[This post is a press release issued by Katie Fritz, Policy and Program Manager at CEDAM.]

Lansing, MI – Working at the $7.40 minimum wage in Michigan, a family must have 1.9 wage earners working full-time – or one full-time earner working 77 hours per week – to afford a modest two-bedroom apartment.

This is according to a national report, Out of Reach 2011, that was jointly released this week by the National Low Income Housing Coalition (NLIHC), a Washington, D.C.-based housing policy organization, and the Community Economic Development Association of Michigan (CEDAM). The report provides the Housing Wage and other housing affordability data for every state, metropolitan area, combined non-metropolitan area, and county in the country.

The current Housing Wage for Michigan is $14.32. The Housing Wage is the hourly wage a family must earn – working 40 hours a week, 52 weeks a year – to be able to afford the rent and utilities for a safe and modest home in the private housing market. Michigan’s Housing Wage has increased 27% since 2000.

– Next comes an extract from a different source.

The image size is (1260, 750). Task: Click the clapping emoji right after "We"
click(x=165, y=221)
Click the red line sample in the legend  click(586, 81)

The typical renter in Michigan earns $10.95, which is $3.37 less than the hourly wage needed to afford a modest unit. As a result, an estimated 59% of renters in Michigan do not earn enough to afford a two-bedroom unit at the Fair Market Rent.

“Despite the decline in the housing market, fair market rents have increased in the last decade,” said Jamie Schriner-Hooper, Executive Director of CEDAM. “As we work to rebuild the economy, we need to ensure that low- and moderate-income workers can afford to live in our communities.”

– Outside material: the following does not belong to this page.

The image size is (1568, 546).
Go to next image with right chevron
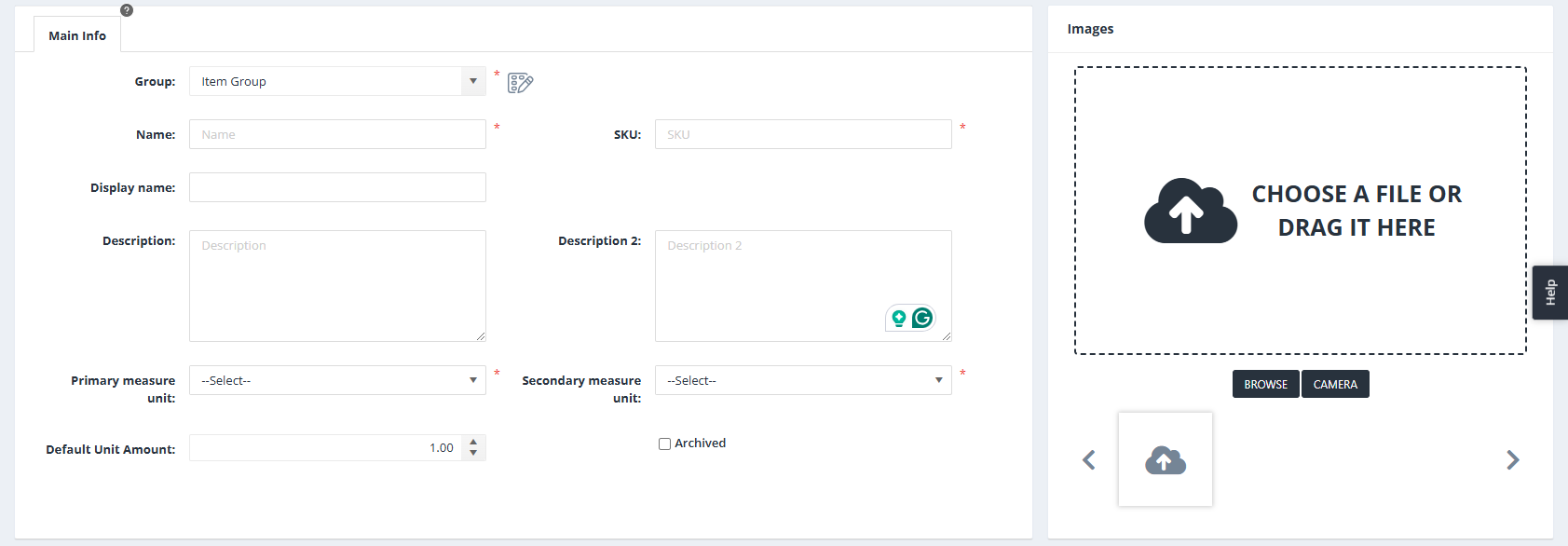(1512, 460)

The gap between wages and rent is especially important given Michigan’s high foreclosure rate. “Homeownership is more financially accessible today, but only to those families with good credit,” explained Schriner-Hooper. “After a foreclosure, households need safe, decent, affordable rental housing options while they get back on their feet.”

This year, Michigan is the 30th most expensive state in the nation for renters, more expensive than Ohio and Indiana and similar to Wisconsin. The National Housing Wage is $18.46 in 2011.

Additional Facts about Michigan:

  • From 2005-2009, 25% of Michigan households rented their homes. Today that percentage is expected to be higher due to foreclosures and the tighter credit market.
  • Rent and utilities for a modest two-bedroom apartment cost more than $800 in eight Michigan counties: Grand Traverse, Wayne, Lapeer, St. Clair, Macomb, Oakland, Washtenaw and Livingston. To afford this, minimum-wage earners need to work over 80 hours per week.
  • In the 37 least expensive counties, fair market rent for a 2BR apartment is $595. However, in several of those counties the average renter can only afford half that amount.